Whereas there was no significant difference between lactose and maltose content of single and non attacked fruits from both sites; the difference  between  the  double and multiple attacked fruit were significantly different (P<0.05) compared to the non attacked fruits (Table 9). At Ede, infestation caused a reduction of lactose content of attacked citrus fruit from about 12.0 to 4.7 mg; and at Olodo site, from about 10.0 mg to about 5.0 mg which translated to more than 50% loss. Similarly infestation caused a reduction of the maltose and glucose by more than 50%.


The most abundant mineral element in citrus fruit was calcium (67.6-69 mg) followed by Phosphorus (49.0-51.0 mg). Infestation caused significant reduction of the calcium from about 38% at single attack to about 86 to 99% when the fruit suffered multiple attacks.  Similarly, infestation reduced the phosphorus content by about 39% at single attack to about 86% when the fruit suffered multiple attacks. Infestation has a significantly high impact on the trace elements of copper, zinc and iron in which attacked fruits were depleted to zero levels. 

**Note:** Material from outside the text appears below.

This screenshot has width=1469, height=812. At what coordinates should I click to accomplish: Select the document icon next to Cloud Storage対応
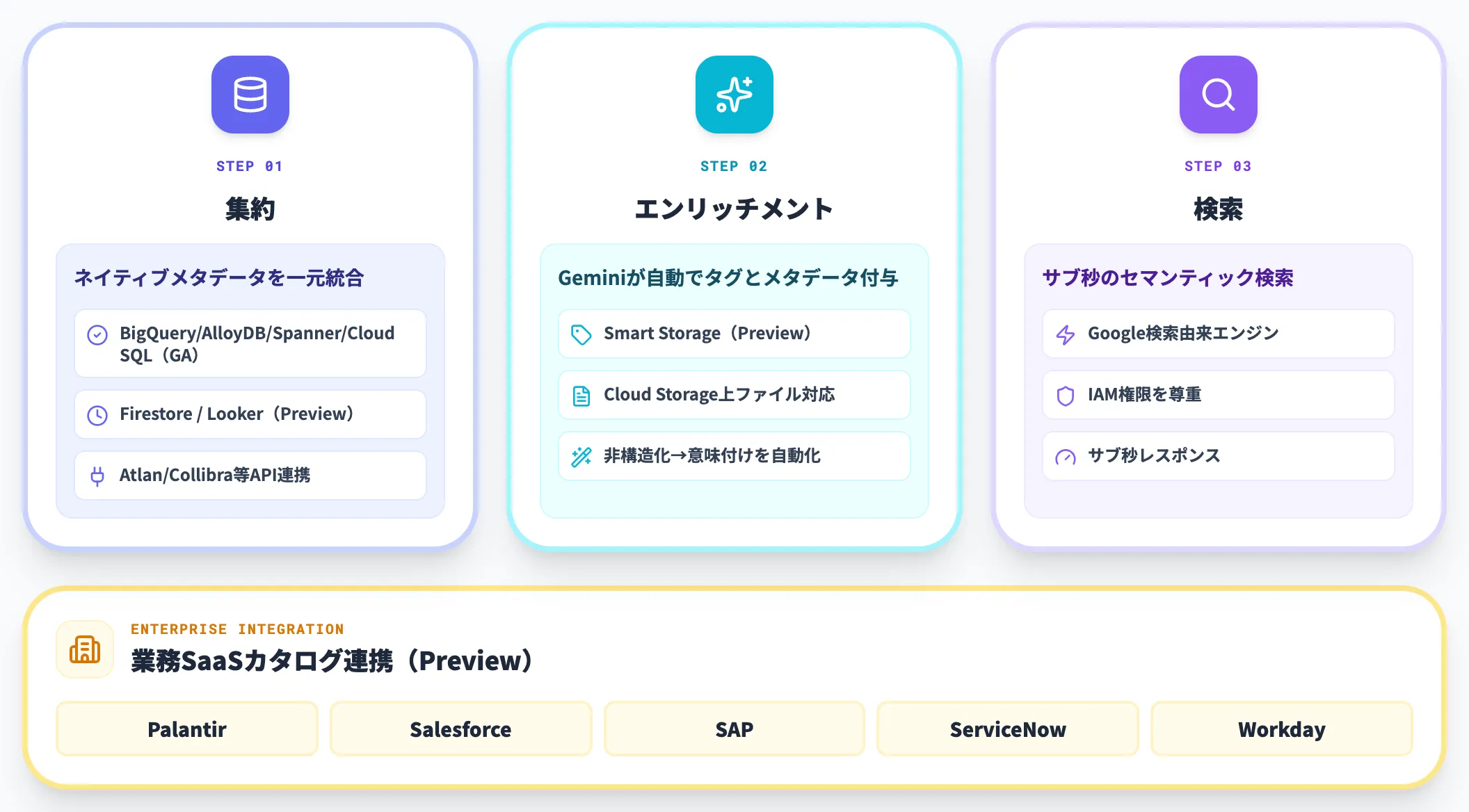point(581,395)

This study had shown the oviposition activities of C. capitata and the subsequent development of the larvae caused extensive damage to the juicy endocarp and this reduced the quality of attacked fruits, making the juice to taste bitter and created site for and aggravate opportunistic infection by pathogens on the fruits especially by P. notatum. It also created rusty openings which become hard, spreading the spoilage from the locus and accelerating fruit deterioration and the shrinking of infected fruit.



The authors have not declared any conflict of interests.